**Written request**.
Turn the lines of these records into a numbered list, omitting any blank lines.

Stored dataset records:
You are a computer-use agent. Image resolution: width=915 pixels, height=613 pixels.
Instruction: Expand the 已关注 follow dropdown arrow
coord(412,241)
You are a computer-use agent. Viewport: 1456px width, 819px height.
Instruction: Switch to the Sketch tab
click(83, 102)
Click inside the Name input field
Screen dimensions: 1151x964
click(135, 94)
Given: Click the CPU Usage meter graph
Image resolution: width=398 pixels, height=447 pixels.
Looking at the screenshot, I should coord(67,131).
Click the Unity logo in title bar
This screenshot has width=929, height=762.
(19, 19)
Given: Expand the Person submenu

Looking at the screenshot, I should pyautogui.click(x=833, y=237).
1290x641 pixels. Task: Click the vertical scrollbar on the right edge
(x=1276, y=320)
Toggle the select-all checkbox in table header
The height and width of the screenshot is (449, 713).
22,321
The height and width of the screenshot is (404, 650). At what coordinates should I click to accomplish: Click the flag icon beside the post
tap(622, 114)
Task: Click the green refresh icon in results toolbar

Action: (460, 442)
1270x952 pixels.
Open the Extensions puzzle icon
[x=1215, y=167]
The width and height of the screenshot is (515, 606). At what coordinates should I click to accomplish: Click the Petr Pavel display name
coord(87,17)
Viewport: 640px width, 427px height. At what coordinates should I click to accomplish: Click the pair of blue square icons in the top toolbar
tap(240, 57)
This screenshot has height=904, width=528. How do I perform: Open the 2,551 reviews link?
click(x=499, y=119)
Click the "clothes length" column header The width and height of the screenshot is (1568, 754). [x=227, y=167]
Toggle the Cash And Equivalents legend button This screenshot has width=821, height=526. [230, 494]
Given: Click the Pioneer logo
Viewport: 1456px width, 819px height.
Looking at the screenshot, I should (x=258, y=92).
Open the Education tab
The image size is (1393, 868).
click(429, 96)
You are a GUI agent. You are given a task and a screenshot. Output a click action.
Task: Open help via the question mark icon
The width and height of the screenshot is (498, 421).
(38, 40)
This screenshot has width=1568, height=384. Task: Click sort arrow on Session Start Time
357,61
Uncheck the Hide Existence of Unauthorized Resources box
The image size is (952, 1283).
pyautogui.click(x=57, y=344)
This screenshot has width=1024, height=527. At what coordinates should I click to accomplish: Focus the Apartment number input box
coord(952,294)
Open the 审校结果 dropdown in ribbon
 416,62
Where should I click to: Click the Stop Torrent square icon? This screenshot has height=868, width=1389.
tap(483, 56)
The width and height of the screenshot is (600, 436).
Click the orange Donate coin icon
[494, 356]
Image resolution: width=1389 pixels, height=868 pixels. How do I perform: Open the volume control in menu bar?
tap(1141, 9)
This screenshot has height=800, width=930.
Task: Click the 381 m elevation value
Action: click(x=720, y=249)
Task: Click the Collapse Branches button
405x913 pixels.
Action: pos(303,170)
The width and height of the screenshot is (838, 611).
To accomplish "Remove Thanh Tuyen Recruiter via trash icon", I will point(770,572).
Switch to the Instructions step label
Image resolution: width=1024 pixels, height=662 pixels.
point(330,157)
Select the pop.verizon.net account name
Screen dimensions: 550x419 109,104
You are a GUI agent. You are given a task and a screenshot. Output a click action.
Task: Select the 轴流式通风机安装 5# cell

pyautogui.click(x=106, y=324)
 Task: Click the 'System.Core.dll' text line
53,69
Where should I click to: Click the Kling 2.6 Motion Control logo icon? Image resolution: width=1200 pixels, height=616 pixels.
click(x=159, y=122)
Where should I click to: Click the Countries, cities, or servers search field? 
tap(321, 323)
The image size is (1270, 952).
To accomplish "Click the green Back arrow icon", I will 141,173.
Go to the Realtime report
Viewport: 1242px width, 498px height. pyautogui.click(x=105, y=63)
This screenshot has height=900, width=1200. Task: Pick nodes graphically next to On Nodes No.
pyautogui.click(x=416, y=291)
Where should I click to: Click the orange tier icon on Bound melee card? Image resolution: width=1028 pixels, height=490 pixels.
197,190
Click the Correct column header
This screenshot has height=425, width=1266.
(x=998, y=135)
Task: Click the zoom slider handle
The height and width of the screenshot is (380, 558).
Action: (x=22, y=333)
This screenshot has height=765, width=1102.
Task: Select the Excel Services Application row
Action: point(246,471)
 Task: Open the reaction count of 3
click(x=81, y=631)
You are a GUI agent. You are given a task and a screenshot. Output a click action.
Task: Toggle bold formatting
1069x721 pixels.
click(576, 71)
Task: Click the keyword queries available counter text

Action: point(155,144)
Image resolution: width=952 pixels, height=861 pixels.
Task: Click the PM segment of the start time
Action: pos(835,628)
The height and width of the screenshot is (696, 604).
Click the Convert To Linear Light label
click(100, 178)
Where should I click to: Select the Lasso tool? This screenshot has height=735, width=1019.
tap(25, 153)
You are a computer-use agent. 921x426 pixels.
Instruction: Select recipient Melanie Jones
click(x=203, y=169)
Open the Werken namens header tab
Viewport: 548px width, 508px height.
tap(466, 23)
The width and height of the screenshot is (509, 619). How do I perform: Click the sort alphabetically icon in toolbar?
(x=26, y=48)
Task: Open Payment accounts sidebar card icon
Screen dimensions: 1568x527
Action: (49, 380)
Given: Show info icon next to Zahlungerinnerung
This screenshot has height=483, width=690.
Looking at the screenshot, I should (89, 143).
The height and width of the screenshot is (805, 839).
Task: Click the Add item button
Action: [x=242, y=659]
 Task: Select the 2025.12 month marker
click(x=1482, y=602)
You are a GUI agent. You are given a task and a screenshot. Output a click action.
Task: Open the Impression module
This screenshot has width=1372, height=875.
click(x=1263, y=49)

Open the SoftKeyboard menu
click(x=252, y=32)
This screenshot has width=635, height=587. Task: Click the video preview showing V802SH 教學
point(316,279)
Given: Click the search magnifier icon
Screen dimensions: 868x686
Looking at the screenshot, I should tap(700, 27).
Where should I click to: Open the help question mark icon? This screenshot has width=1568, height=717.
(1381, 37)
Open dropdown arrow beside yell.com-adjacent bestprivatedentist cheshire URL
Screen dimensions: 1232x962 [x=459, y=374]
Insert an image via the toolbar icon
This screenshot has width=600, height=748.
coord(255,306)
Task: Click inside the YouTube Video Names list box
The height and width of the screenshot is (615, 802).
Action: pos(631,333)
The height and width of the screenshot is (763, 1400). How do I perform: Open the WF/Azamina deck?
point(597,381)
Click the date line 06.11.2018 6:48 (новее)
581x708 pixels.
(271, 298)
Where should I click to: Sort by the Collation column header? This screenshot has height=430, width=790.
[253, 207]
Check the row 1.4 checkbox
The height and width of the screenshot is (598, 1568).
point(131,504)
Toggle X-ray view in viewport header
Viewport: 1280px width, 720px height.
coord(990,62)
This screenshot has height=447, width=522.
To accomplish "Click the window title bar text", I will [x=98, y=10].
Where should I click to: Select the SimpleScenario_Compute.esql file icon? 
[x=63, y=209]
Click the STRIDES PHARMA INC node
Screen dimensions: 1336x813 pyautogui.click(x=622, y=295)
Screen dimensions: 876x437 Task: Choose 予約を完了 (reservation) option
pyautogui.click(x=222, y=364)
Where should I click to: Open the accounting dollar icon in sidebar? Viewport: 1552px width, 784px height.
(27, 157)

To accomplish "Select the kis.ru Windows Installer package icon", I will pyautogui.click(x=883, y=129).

**Correct result**.
1. You are a computer-use agent. Image resolution: width=915 pixels, height=613 pixels.
2. Instruction: Expand the 已关注 follow dropdown arrow
3. coord(412,241)
4. You are a computer-use agent. Viewport: 1456px width, 819px height.
5. Instruction: Switch to the Sketch tab
6. click(83, 102)
7. Click inside the Name input field
8. Screen dimensions: 1151x964
9. click(135, 94)
10. Given: Click the CPU Usage meter graph
11. Image resolution: width=398 pixels, height=447 pixels.
12. Looking at the screenshot, I should coord(67,131).
13. Click the Unity logo in title bar
14. This screenshot has width=929, height=762.
15. (19, 19)
16. Given: Expand the Person submenu
17. Looking at the screenshot, I should pyautogui.click(x=833, y=237).
18. 1290x641 pixels. Task: Click the vertical scrollbar on the right edge
19. (x=1276, y=320)
20. Toggle the select-all checkbox in table header
21. The height and width of the screenshot is (449, 713).
22. 22,321
23. The height and width of the screenshot is (404, 650). At what coordinates should I click to accomplish: Click the flag icon beside the post
24. tap(622, 114)
25. Task: Click the green refresh icon in results toolbar
26. Action: (460, 442)
27. 1270x952 pixels.
28. Open the Extensions puzzle icon
29. [x=1215, y=167]
30. The width and height of the screenshot is (515, 606). At what coordinates should I click to accomplish: Click the Petr Pavel display name
31. coord(87,17)
32. Viewport: 640px width, 427px height. At what coordinates should I click to accomplish: Click the pair of blue square icons in the top toolbar
33. tap(240, 57)
34. This screenshot has height=904, width=528. How do I perform: Open the 2,551 reviews link?
35. click(x=499, y=119)
36. Click the "clothes length" column header The width and height of the screenshot is (1568, 754). [x=227, y=167]
37. Toggle the Cash And Equivalents legend button This screenshot has width=821, height=526. [230, 494]
38. Given: Click the Pioneer logo
39. Viewport: 1456px width, 819px height.
40. Looking at the screenshot, I should (x=258, y=92).
41. Open the Education tab
42. The image size is (1393, 868).
43. click(429, 96)
44. You are a GUI agent. You are given a task and a screenshot. Output a click action.
45. Task: Open help via the question mark icon
46. The width and height of the screenshot is (498, 421).
47. (38, 40)
48. This screenshot has width=1568, height=384. Task: Click sort arrow on Session Start Time
49. 357,61
50. Uncheck the Hide Existence of Unauthorized Resources box
51. The image size is (952, 1283).
52. pyautogui.click(x=57, y=344)
53. This screenshot has width=1024, height=527. At what coordinates should I click to accomplish: Focus the Apartment number input box
54. coord(952,294)
55. Open the 审校结果 dropdown in ribbon
56.  416,62
57. Where should I click to: Click the Stop Torrent square icon? This screenshot has height=868, width=1389.
58. tap(483, 56)
59. The width and height of the screenshot is (600, 436).
60. Click the orange Donate coin icon
61. [494, 356]
62. Image resolution: width=1389 pixels, height=868 pixels. How do I perform: Open the volume control in menu bar?
63. tap(1141, 9)
64. This screenshot has height=800, width=930.
65. Task: Click the 381 m elevation value
66. Action: click(x=720, y=249)
67. Task: Click the Collapse Branches button
68. 405x913 pixels.
69. Action: pos(303,170)
70. The width and height of the screenshot is (838, 611).
71. To accomplish "Remove Thanh Tuyen Recruiter via trash icon", I will point(770,572).
72. Switch to the Instructions step label
73. Image resolution: width=1024 pixels, height=662 pixels.
74. point(330,157)
75. Select the pop.verizon.net account name
76. Screen dimensions: 550x419 109,104
77. You are a GUI agent. You are given a task and a screenshot. Output a click action.
78. Task: Select the 轴流式通风机安装 5# cell
79. pyautogui.click(x=106, y=324)
80.  Task: Click the 'System.Core.dll' text line
81. 53,69
82. Where should I click to: Click the Kling 2.6 Motion Control logo icon? Image resolution: width=1200 pixels, height=616 pixels.
83. click(x=159, y=122)
84. Where should I click to: Click the Countries, cities, or servers search field? 
85. tap(321, 323)
86. The image size is (1270, 952).
87. To accomplish "Click the green Back arrow icon", I will 141,173.
88. Go to the Realtime report
89. Viewport: 1242px width, 498px height. pyautogui.click(x=105, y=63)
90. This screenshot has height=900, width=1200. Task: Pick nodes graphically next to On Nodes No.
91. pyautogui.click(x=416, y=291)
92. Where should I click to: Click the orange tier icon on Bound melee card? Image resolution: width=1028 pixels, height=490 pixels.
93. 197,190
94. Click the Correct column header
95. This screenshot has height=425, width=1266.
96. (x=998, y=135)
97. Task: Click the zoom slider handle
98. The height and width of the screenshot is (380, 558).
99. Action: (x=22, y=333)
100. This screenshot has height=765, width=1102.
101. Task: Select the Excel Services Application row
102. Action: point(246,471)
103.  Task: Open the reaction count of 3
104. click(x=81, y=631)
105. You are a GUI agent. You are given a task and a screenshot. Output a click action.
106. Task: Toggle bold formatting
107. 1069x721 pixels.
108. click(576, 71)
109. Task: Click the keyword queries available counter text
110. Action: point(155,144)
111. Image resolution: width=952 pixels, height=861 pixels.
112. Task: Click the PM segment of the start time
113. Action: pos(835,628)
114. The height and width of the screenshot is (696, 604).
115. Click the Convert To Linear Light label
116. click(100, 178)
117. Where should I click to: Select the Lasso tool? This screenshot has height=735, width=1019.
118. tap(25, 153)
119. You are a computer-use agent. 921x426 pixels.
120. Instruction: Select recipient Melanie Jones
121. click(x=203, y=169)
122. Open the Werken namens header tab
123. Viewport: 548px width, 508px height.
124. tap(466, 23)
125. The width and height of the screenshot is (509, 619). How do I perform: Click the sort alphabetically icon in toolbar?
126. (x=26, y=48)
127. Task: Open Payment accounts sidebar card icon
128. Screen dimensions: 1568x527
129. Action: (49, 380)
130. Given: Show info icon next to Zahlungerinnerung
131. This screenshot has height=483, width=690.
132. Looking at the screenshot, I should (89, 143).
133. The height and width of the screenshot is (805, 839).
134. Task: Click the Add item button
135. Action: [x=242, y=659]
136.  Task: Select the 2025.12 month marker
137. click(x=1482, y=602)
138. You are a GUI agent. You are given a task and a screenshot. Output a click action.
139. Task: Open the Impression module
140. This screenshot has width=1372, height=875.
141. click(x=1263, y=49)
142. Open the SoftKeyboard menu
143. click(x=252, y=32)
144. This screenshot has width=635, height=587. Task: Click the video preview showing V802SH 教學
145. point(316,279)
146. Given: Click the search magnifier icon
147. Screen dimensions: 868x686
148. Looking at the screenshot, I should tap(700, 27).
149. Where should I click to: Open the help question mark icon? This screenshot has width=1568, height=717.
150. (1381, 37)
151. Open dropdown arrow beside yell.com-adjacent bestprivatedentist cheshire URL
152. Screen dimensions: 1232x962 [x=459, y=374]
153. Insert an image via the toolbar icon
154. This screenshot has width=600, height=748.
155. coord(255,306)
156. Task: Click inside the YouTube Video Names list box
157. The height and width of the screenshot is (615, 802).
158. Action: pos(631,333)
159. The height and width of the screenshot is (763, 1400). How do I perform: Open the WF/Azamina deck?
160. point(597,381)
161. Click the date line 06.11.2018 6:48 (новее)
162. 581x708 pixels.
163. (271, 298)
164. Where should I click to: Sort by the Collation column header? This screenshot has height=430, width=790.
165. [253, 207]
166. Check the row 1.4 checkbox
167. The height and width of the screenshot is (598, 1568).
168. point(131,504)
169. Toggle X-ray view in viewport header
170. Viewport: 1280px width, 720px height.
171. coord(990,62)
172. This screenshot has height=447, width=522.
173. To accomplish "Click the window title bar text", I will [x=98, y=10].
174. Where should I click to: Select the SimpleScenario_Compute.esql file icon? 
175. [x=63, y=209]
176. Click the STRIDES PHARMA INC node
177. Screen dimensions: 1336x813 pyautogui.click(x=622, y=295)
178. Screen dimensions: 876x437 Task: Choose 予約を完了 (reservation) option
179. pyautogui.click(x=222, y=364)
180. Where should I click to: Open the accounting dollar icon in sidebar? Viewport: 1552px width, 784px height.
181. (27, 157)
182. To accomplish "Select the kis.ru Windows Installer package icon", I will pyautogui.click(x=883, y=129).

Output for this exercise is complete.